Extension du domaine

Pour l’étayer, cette double exposition n’entend ni enfoncer des portes ouvertes -faire la démonstration que les femmes ont atteint un degré de maîtrise et d’accomplissement égal à celui de leurs homologues masculins-, ni retracer une histoire de la photographie à travers une production féminine, ni même promouvoir une « vision photographique féminine ». Réparti entre le musée de l’Orangerie, dont le propos s’étend de 1839 à 1919, et le musée d’Orsay, qui couvre la période de 1919 à 1945, l’accrochage souligne ce que cette forge d’images possède d’exceptionnel au regard des contextes historiques et socioculturels envisagés. Au fil des signatures, un schéma se dégage: cantonnées dans un premier temps à la botanique, au portrait d’enfant, voire aux intimités domestiques, les femmes photographes vont avec le temps conquérir de nouveaux champs réservés autrefois aux hommes. Ainsi du social, de la santé, de la guerre, du photojournalisme. C’est aussi vrai pour l’autoportrait, un genre qui leur a été longtemps interdit, et qu’elles abordent non pas comme un lieu d’expérimentation stylistique, mais bien comme un espace spécifique pour explorer et créer leur identité propre. Le meilleur exemple en est donné par la Française Claude Cahun, redécouverte récemment et dont les images se révèlent à la façon d’un jeu de miroirs et de métamorphoses permanent lancé à la recherche d’un troisième genre, entre fascination et répulsion. Un créneau qui lève également le voile sur un autre diamant brut, Wanda Wulz, photographe italienne dont l’autoportrait félin (photo), obtenu par la superposition de plusieurs négatifs, s’affiche comme radicalement d’avant-garde. Le tout pour un devenir-animal interdit de fait aux hommes, coincés dans les schémas de l’institution symbolique de la représentation de soi. Preuve, s’il en est besoin, de l’absolue nécessité du regard féminin en photographie. Comme ailleurs.

[Consigne]
Répondez à ces questions sur le texte consacré à l'exposition :
(a) Quelle période couvre la partie de l'exposition présentée au musée d'Orsay ?
(b) À quels domaines les femmes photographes étaient-elles d'abord cantonnées ?
(c) Comment l'autoportrait félin de Wanda Wulz a-t-il été obtenu ?
Vous n'avez pas besoin des données.

[Données extraites]
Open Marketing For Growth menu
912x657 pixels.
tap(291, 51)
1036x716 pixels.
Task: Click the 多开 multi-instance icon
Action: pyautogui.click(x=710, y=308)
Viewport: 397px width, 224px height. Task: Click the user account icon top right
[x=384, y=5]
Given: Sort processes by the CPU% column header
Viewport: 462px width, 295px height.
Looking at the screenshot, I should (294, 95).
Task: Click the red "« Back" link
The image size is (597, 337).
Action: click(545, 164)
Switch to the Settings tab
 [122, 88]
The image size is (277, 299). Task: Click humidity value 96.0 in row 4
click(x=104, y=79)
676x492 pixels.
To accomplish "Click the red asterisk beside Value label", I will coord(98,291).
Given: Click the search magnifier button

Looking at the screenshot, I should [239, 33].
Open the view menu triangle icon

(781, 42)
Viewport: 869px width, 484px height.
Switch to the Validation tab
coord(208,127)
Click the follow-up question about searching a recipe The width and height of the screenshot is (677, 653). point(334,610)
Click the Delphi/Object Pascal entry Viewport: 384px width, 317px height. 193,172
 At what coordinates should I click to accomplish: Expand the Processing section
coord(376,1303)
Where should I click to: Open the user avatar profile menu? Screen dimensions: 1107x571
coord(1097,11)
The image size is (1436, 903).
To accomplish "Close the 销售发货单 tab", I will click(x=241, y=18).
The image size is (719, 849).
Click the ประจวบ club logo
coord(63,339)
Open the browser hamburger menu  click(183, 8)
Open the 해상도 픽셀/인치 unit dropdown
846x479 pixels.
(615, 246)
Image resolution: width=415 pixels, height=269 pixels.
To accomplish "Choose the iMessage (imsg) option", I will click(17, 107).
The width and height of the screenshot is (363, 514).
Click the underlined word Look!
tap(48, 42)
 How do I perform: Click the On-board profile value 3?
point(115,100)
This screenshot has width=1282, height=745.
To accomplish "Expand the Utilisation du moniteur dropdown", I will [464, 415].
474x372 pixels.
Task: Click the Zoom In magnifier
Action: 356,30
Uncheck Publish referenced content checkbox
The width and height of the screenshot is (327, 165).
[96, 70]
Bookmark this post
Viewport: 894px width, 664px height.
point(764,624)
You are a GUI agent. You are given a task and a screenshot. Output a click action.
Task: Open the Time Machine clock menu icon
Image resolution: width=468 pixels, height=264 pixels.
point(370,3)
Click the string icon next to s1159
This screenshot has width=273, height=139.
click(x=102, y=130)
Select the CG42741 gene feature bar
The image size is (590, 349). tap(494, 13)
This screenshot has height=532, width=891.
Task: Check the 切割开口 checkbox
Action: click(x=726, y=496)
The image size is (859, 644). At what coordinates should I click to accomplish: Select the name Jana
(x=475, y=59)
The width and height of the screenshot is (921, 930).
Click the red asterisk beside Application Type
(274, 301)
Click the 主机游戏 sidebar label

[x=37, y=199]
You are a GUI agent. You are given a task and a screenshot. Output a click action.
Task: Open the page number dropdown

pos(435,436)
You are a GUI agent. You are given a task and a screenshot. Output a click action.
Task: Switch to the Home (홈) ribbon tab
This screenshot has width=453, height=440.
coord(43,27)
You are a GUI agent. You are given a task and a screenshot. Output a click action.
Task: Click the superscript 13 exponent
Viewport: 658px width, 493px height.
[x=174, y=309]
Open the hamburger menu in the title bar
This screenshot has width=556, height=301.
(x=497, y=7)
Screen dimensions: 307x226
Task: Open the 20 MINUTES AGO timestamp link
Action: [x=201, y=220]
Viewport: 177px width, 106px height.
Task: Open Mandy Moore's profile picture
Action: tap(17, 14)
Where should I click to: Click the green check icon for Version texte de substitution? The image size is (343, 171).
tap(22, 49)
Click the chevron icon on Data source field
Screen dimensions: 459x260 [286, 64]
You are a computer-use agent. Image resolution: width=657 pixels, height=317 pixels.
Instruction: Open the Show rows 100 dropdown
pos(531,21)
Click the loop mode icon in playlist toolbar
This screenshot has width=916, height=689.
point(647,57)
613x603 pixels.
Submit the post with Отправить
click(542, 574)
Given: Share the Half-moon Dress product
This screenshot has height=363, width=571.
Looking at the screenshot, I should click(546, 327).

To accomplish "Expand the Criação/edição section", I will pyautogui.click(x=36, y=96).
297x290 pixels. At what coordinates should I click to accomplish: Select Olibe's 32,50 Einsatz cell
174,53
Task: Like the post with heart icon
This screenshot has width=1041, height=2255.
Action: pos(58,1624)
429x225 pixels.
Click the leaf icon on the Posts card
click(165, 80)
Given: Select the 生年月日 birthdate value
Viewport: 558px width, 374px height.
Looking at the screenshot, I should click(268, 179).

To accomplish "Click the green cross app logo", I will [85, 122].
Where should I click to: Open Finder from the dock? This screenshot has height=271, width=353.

[Réponse proposée]
(a) De 1919 à 1945.
(b) À la botanique, au portrait d'enfant et aux intimités domestiques.
(c) En superposant plusieurs négatifs.